Тогда, в дождь
Шрифт:
— Нету, — сокрушенно, со вздохом проговорила она, будто что-то припомнила.
— Кого, Мета?
Я сам поразился тому, что назвал ее по имени, но выяснилось, что это вовсе не трудно.
— Кого здесь нет, а, Мета? — переспросил я, словно мы с ней запросто беседуем каждый день. — Кого?
— Бержиниса! Нету, и все.
— Бержиниса? Ты искала Бержиниса?
— Да, — она глянула на меня слегка растерянно. — Он пошел в театр. Ничего не поделаешь, у него сегодня выходной. Но вообще-то, мне кажется, что у него, у Бержиниса, этих выходных больше, чем у Грикштаса… У Йонялиса мягкое сердце… Метранпаж не заглядывал?
— Этакий кочан?
— Добилас, — Мета широко улыбнулась, но тут же, глянув на простертого Грикштаса, погасила улыбку; и она тоже назвала меня по имени: — Метранпаж Добилас, Ауримас. Он ждет передовой статьи. Газета без передовицы — что корабль без парусов.
Аурис, Аурис, Аурис — отдавалось у меня в ушах — где-то совсем далеко: куда ты бежишь, Аурис, пойдем все вместе; телега без коня: больше не знаю, с чем сравнить; Мета, Мета, Мета, — отозвалось что-то у меня внутри, какой-то призыв, загудело набатом, зазвенело, как тронутая пальцем струна — Мета; и, не сознавая отчего и к чему, я невольно заулыбался — этому отзвуку или зову. Невольно и очень скоро перестал — в мгновение ока, сразу же сообразив, что это ребячество, да и бестактность, грубость по отношению к Грикштасу — скалить зубы, когда… И Мета не могла этого одобрить, нет, подумал я, видя, как она опять склонилась над Грикштасом и пристально глянула на него, потом белыми пальцами осторожно коснулась его руки.

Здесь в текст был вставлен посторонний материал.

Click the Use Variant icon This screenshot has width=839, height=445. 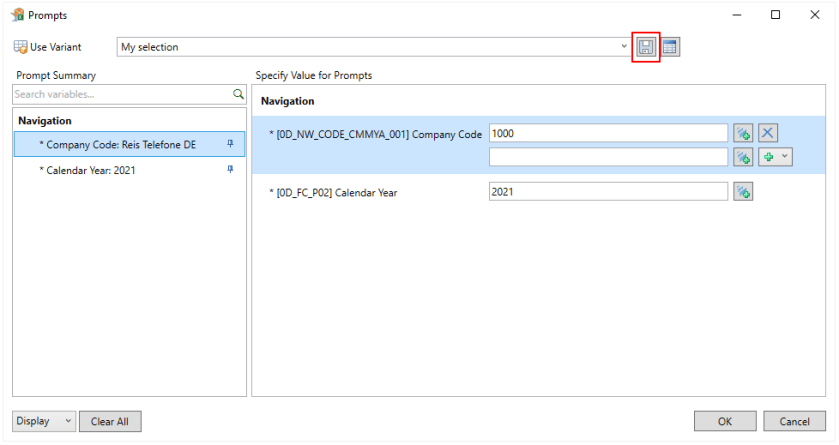coord(20,47)
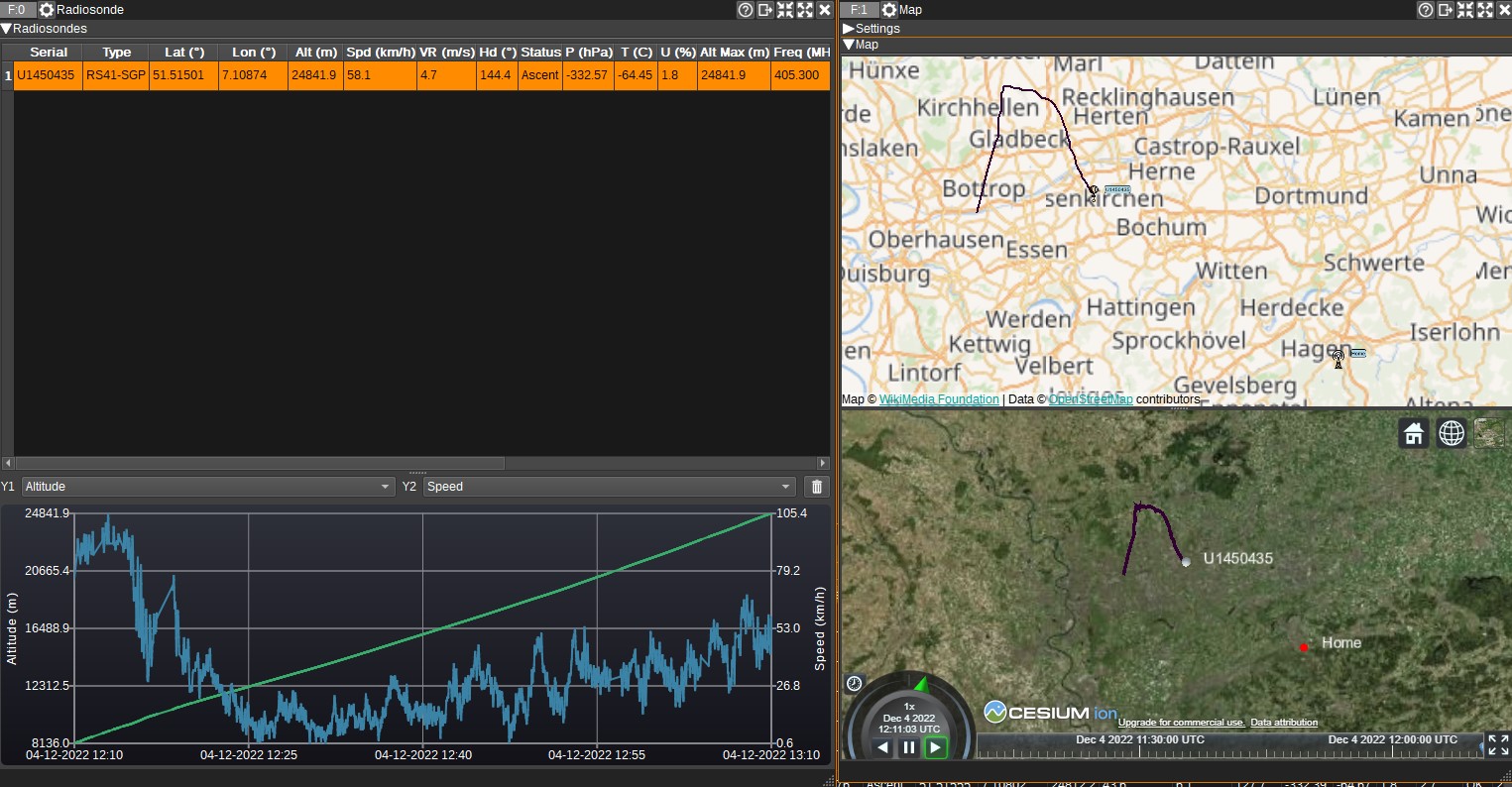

— Йонис, Бержиниса нет, — проговорила она.
Лежащий приподнял руку, будто собирался опереться о диван; глотнул раскрытым ртом воздух; я понял, что он все слышал.
— Та-ам… — простонал он сквозь стиснутые зубы; его веки мелко задрожали. — Та-ам… — он показал на стол.
Вот оно что! — я бросил взгляд на Мету (она не смотрела в мою сторону), да ведь там…
Пока Мета ходила за лекарством и я оставался с Грикштасом, у меня было время осмотреться в комнате, и, скользнув глазами по столу Грикштаса, я заметил: там, рядом с пухлыми папками, грудой книг и бумаг, на толстом блестящем стекле, отдельно от остальных, лежал лист бумаги с крупными, выведенными черными чернилами наверху буквами: УЧИТЬСЯ, УЧИТЬСЯ И УЧИТЬСЯ и пара строк пониже, почерком помельче; и теперь я смекнул, что это и есть та самая недописанная (или только начатая) статья, за которой приходил кочаноподобный метранпаж; теперь я взглянул на этот лист повнимательней.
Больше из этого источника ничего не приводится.